--- BEGIN Supplied data ---
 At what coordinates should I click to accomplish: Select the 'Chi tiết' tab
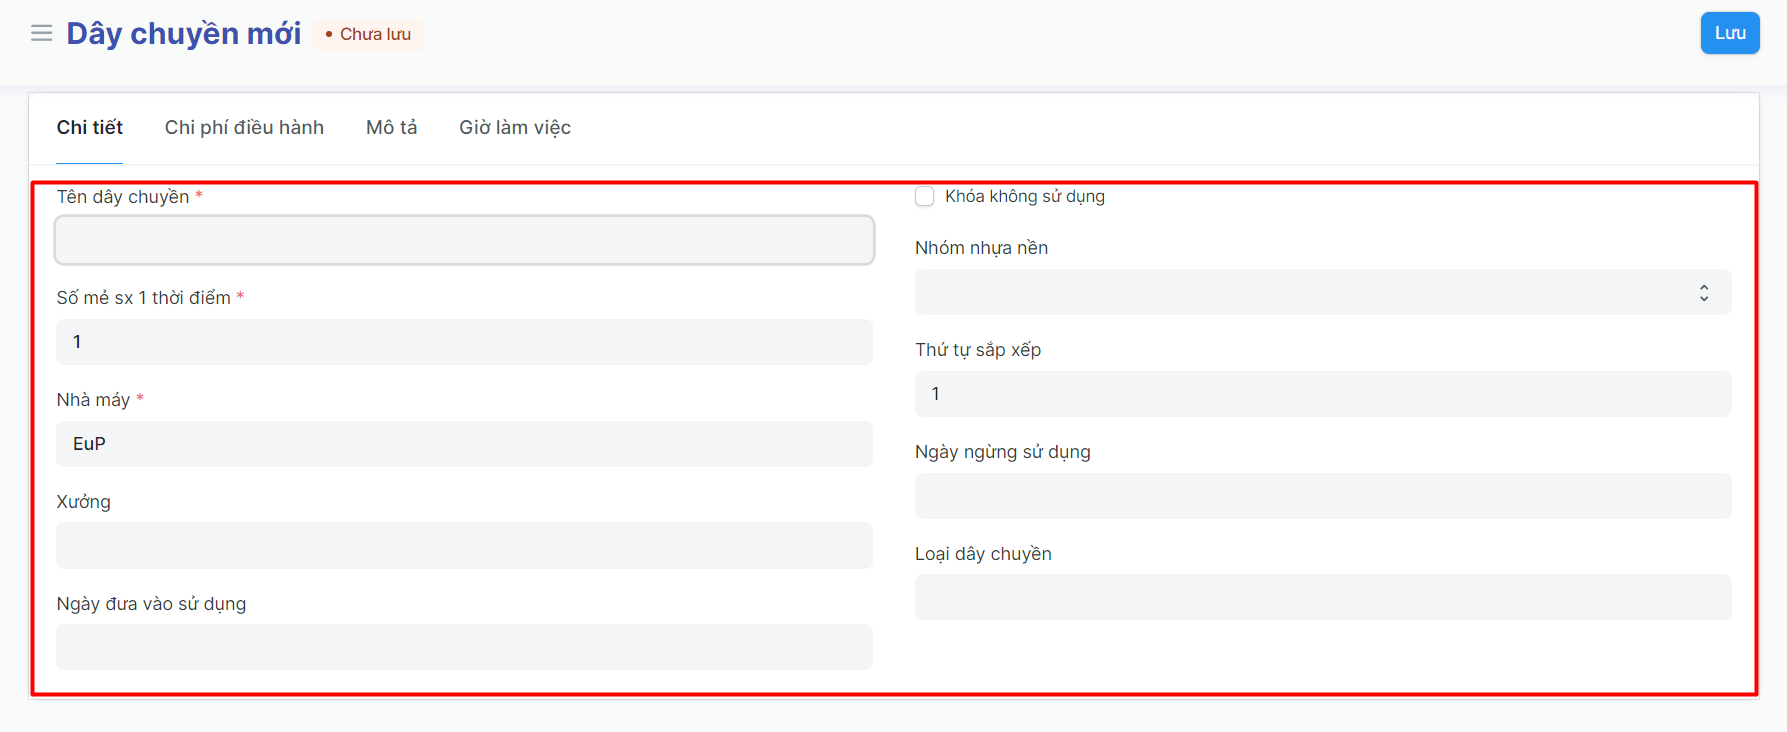90,128
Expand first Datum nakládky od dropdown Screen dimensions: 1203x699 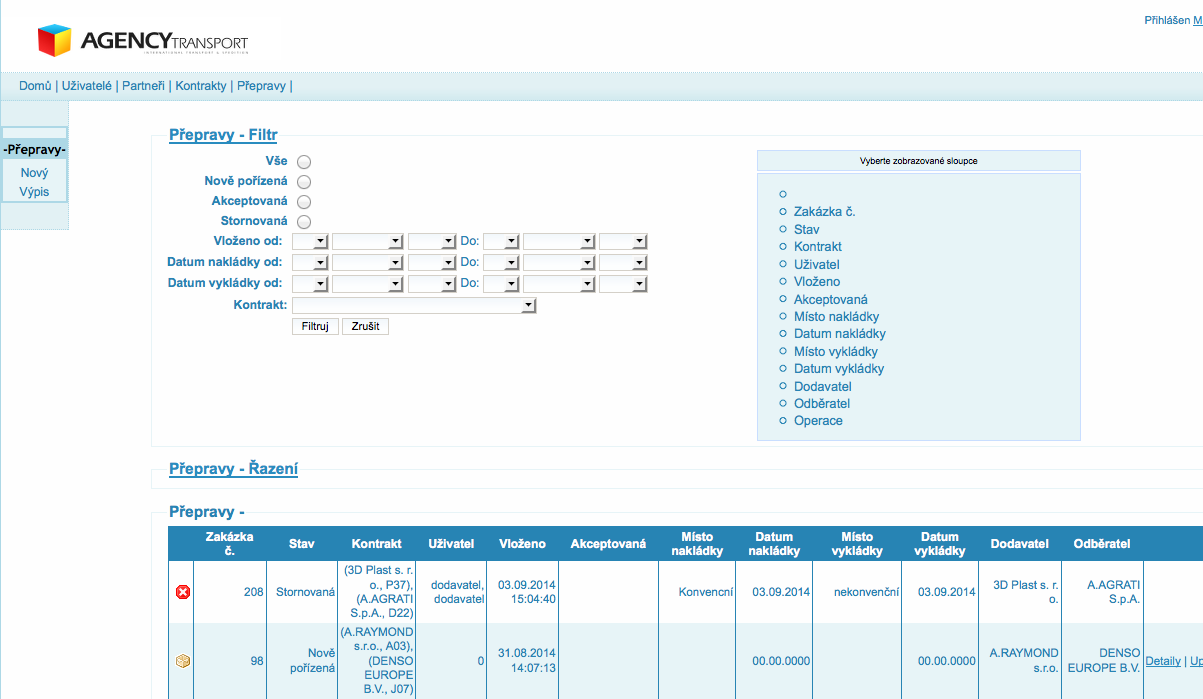pos(309,263)
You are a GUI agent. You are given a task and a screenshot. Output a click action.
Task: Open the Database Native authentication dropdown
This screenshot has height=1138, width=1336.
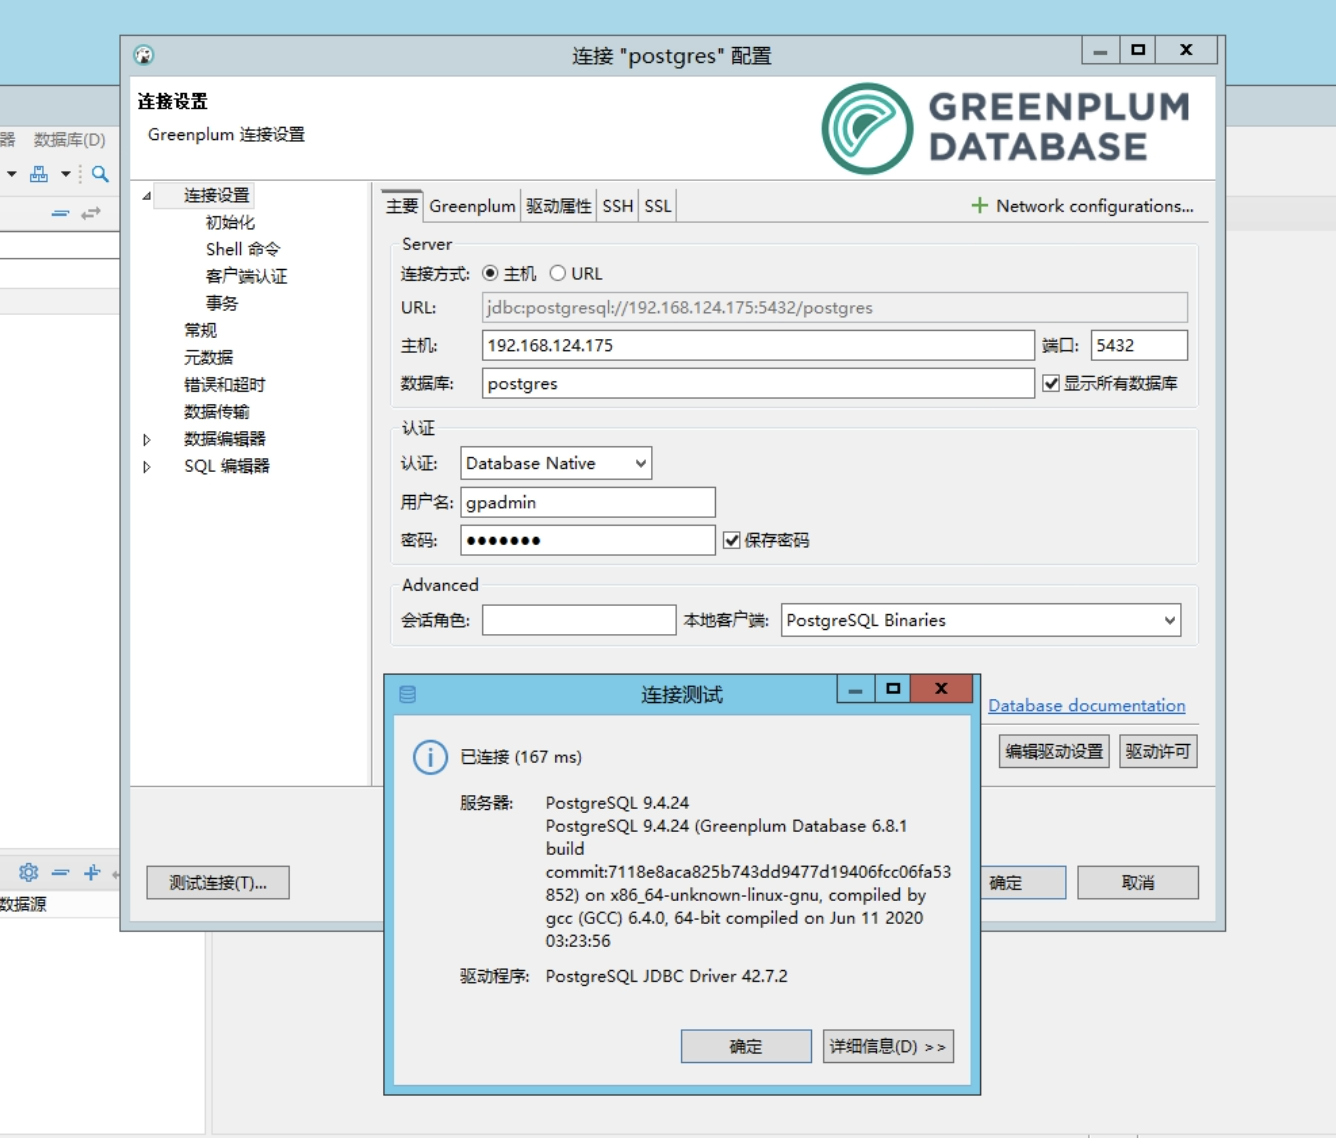(x=556, y=464)
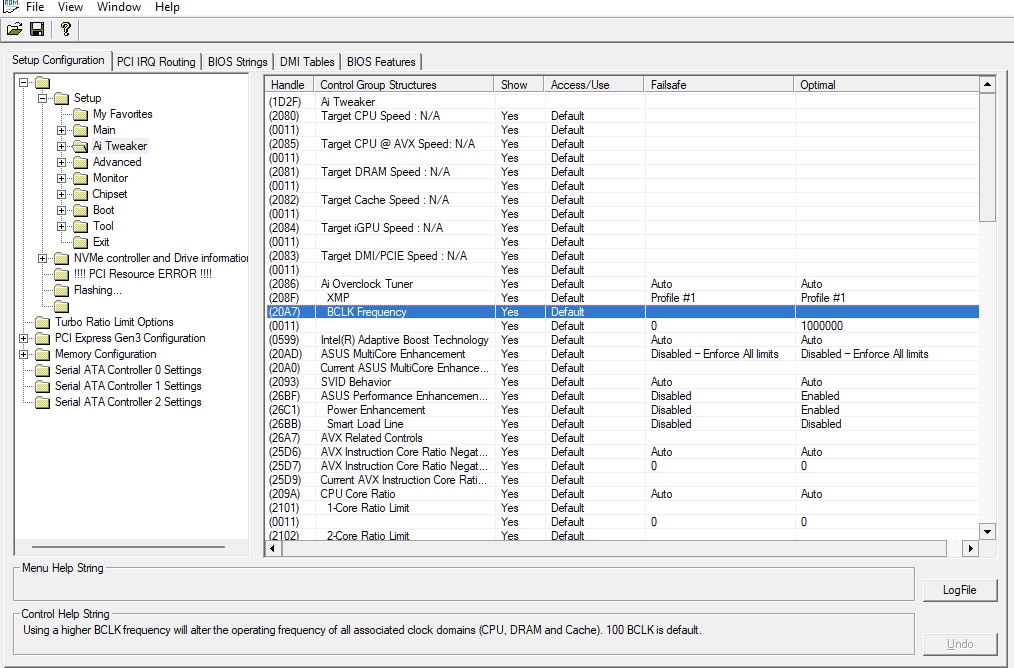
Task: Open the Window menu
Action: tap(118, 7)
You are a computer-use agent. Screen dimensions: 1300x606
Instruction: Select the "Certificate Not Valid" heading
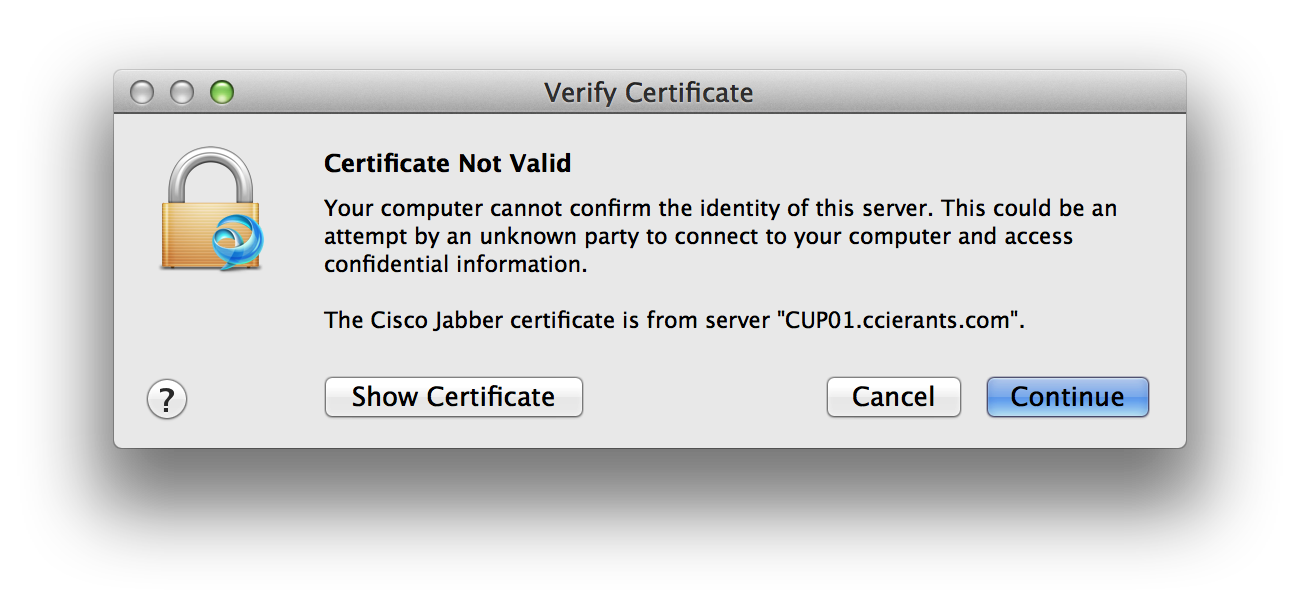pyautogui.click(x=447, y=163)
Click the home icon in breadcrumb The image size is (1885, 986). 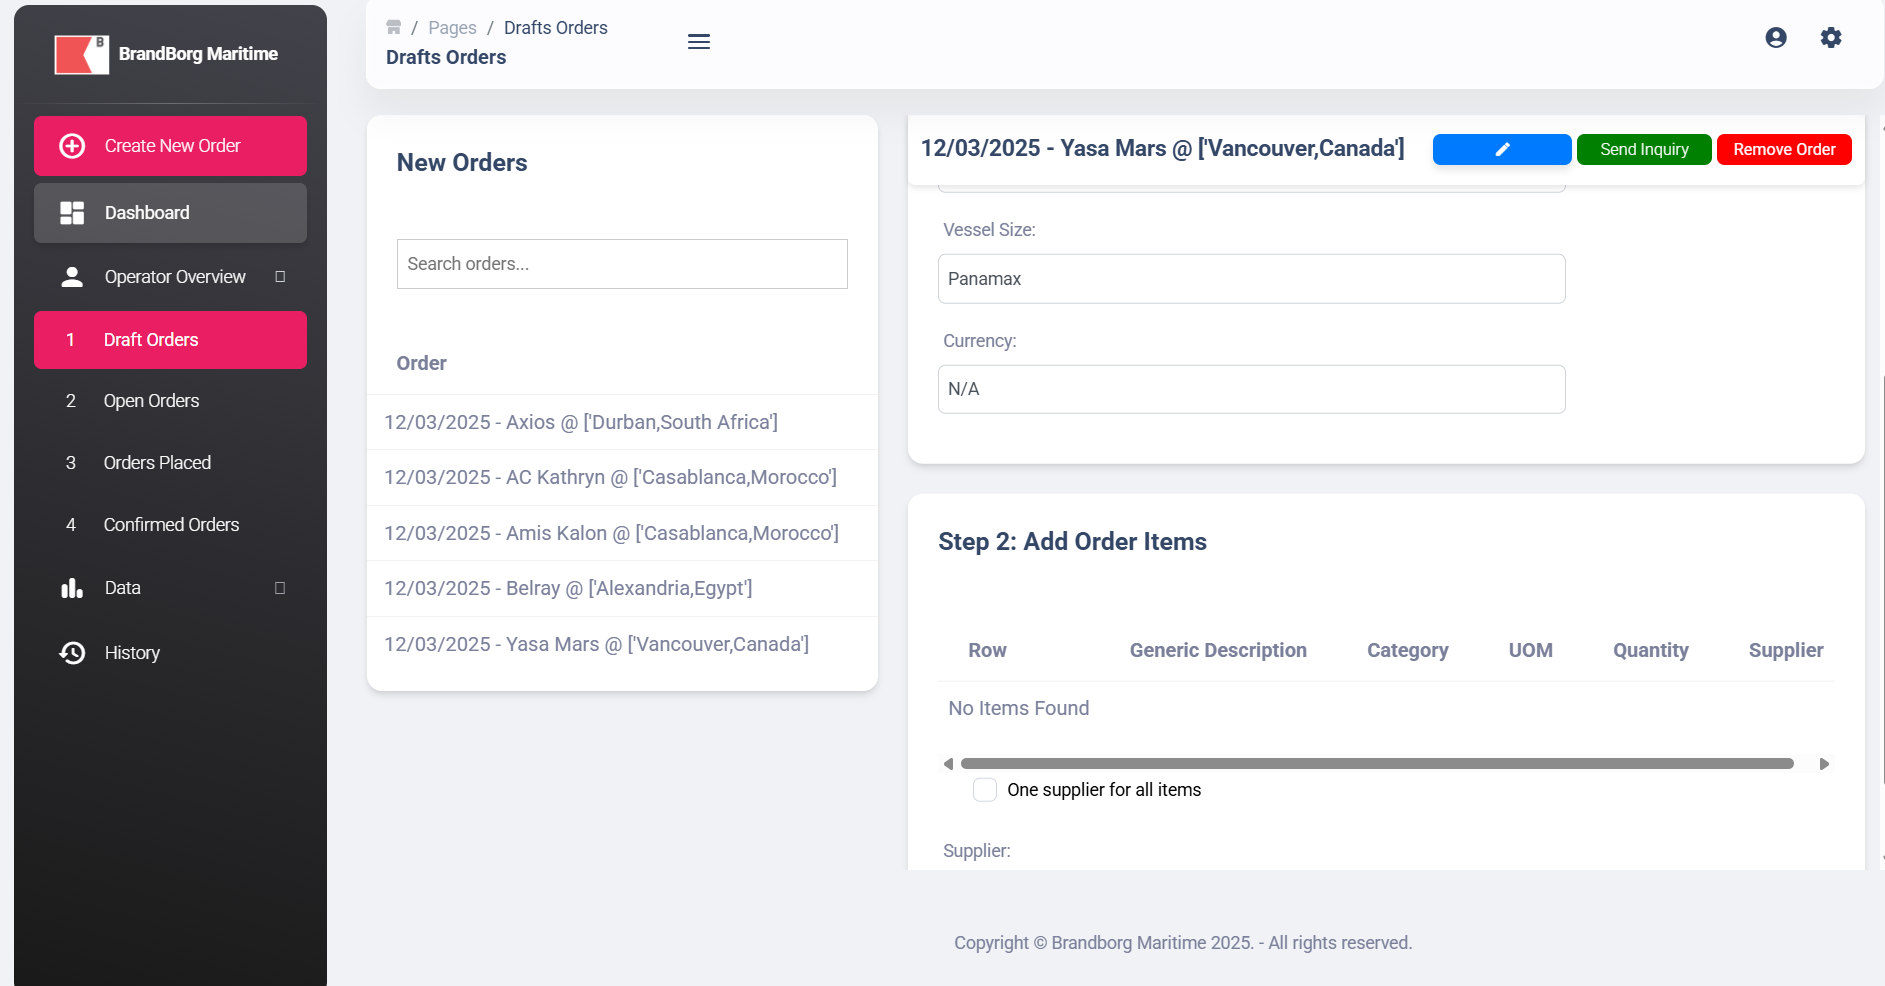pyautogui.click(x=394, y=28)
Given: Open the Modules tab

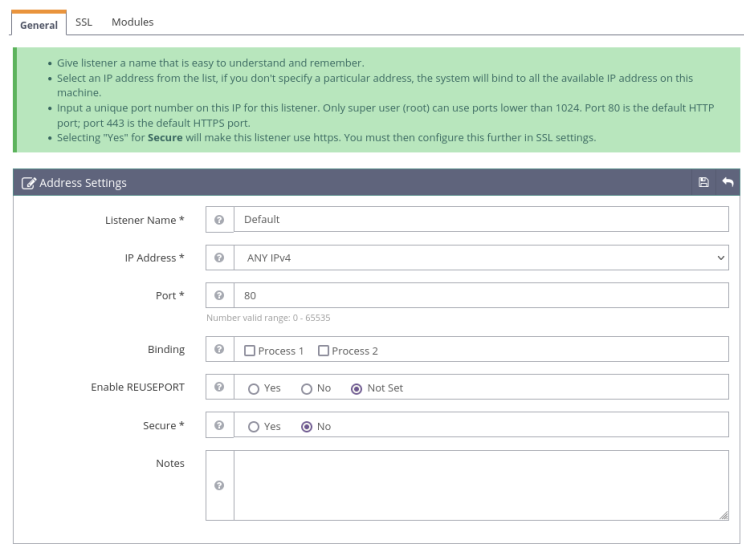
--- END Supplied data ---
### [What you will do]
Count the lines of the entries above that contain the word "Select", and give only the number.

### [Answer in full]
2